Recupero del tracciato storico e riqualificazione dell’accesso alla città antica
Elemento fondante del progetto è il ripristino del tracciato di accesso originario alla città antica, mediante la dismissione dell’attuale passaggio attraverso la breccia nelle mura urbiche e il recupero del percorso storico che aggira Casa Pipoli, localizzata sul sedime dell’antico bastione. Tale operazione consente il ricongiungimento formale e funzionale tra il lungomare e il tessuto storico, restituendo coerenza al sistema urbano.

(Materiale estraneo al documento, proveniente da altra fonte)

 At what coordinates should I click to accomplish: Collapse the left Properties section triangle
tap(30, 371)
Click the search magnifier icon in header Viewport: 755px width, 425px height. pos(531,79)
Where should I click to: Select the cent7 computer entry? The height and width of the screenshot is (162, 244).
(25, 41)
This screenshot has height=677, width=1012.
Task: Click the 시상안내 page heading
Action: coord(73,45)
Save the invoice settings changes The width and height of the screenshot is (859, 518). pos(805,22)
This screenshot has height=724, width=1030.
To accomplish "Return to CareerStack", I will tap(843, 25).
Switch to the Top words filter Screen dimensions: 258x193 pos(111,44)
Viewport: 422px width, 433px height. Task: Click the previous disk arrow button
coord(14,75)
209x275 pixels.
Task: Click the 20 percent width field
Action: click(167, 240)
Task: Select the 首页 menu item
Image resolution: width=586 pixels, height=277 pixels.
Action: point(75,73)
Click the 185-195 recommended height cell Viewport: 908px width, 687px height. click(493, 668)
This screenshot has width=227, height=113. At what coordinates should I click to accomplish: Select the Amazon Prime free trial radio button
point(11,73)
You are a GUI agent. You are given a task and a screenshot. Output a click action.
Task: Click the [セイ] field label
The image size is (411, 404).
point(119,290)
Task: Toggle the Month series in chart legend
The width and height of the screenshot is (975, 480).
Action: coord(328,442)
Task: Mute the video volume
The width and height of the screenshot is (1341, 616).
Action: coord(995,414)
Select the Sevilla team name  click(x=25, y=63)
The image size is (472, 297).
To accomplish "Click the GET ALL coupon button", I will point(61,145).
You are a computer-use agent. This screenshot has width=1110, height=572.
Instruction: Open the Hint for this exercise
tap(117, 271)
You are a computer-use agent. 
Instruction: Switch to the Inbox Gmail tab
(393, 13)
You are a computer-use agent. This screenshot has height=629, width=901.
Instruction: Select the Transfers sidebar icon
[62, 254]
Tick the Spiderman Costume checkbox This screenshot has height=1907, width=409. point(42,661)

Adeguamento altimetrico e miglioramento della percezione paesaggistica
L’abbassamento della quota stradale del lungomare di circa 1,20 m consente il riallineamento con la quota di imposta originaria degli edifici prospicienti via Portavecchia, garantendo una continuità percettiva tra il fronte costruito e l’affaccio a mare. Contestualmente, è prevista la riduzione dell’altezza della balconata a mare da 3,00 a 2,00 m, al fine di migliorare la visibilità della linea di costa. Il muro di contenimento esistente verrà sostituito da una nuova struttura frangionda in calcestruzzo a profilo concavo, progettata per dissipare l’energia cinetica delle onde e contenere il fenomeno erosivo sull’arenile.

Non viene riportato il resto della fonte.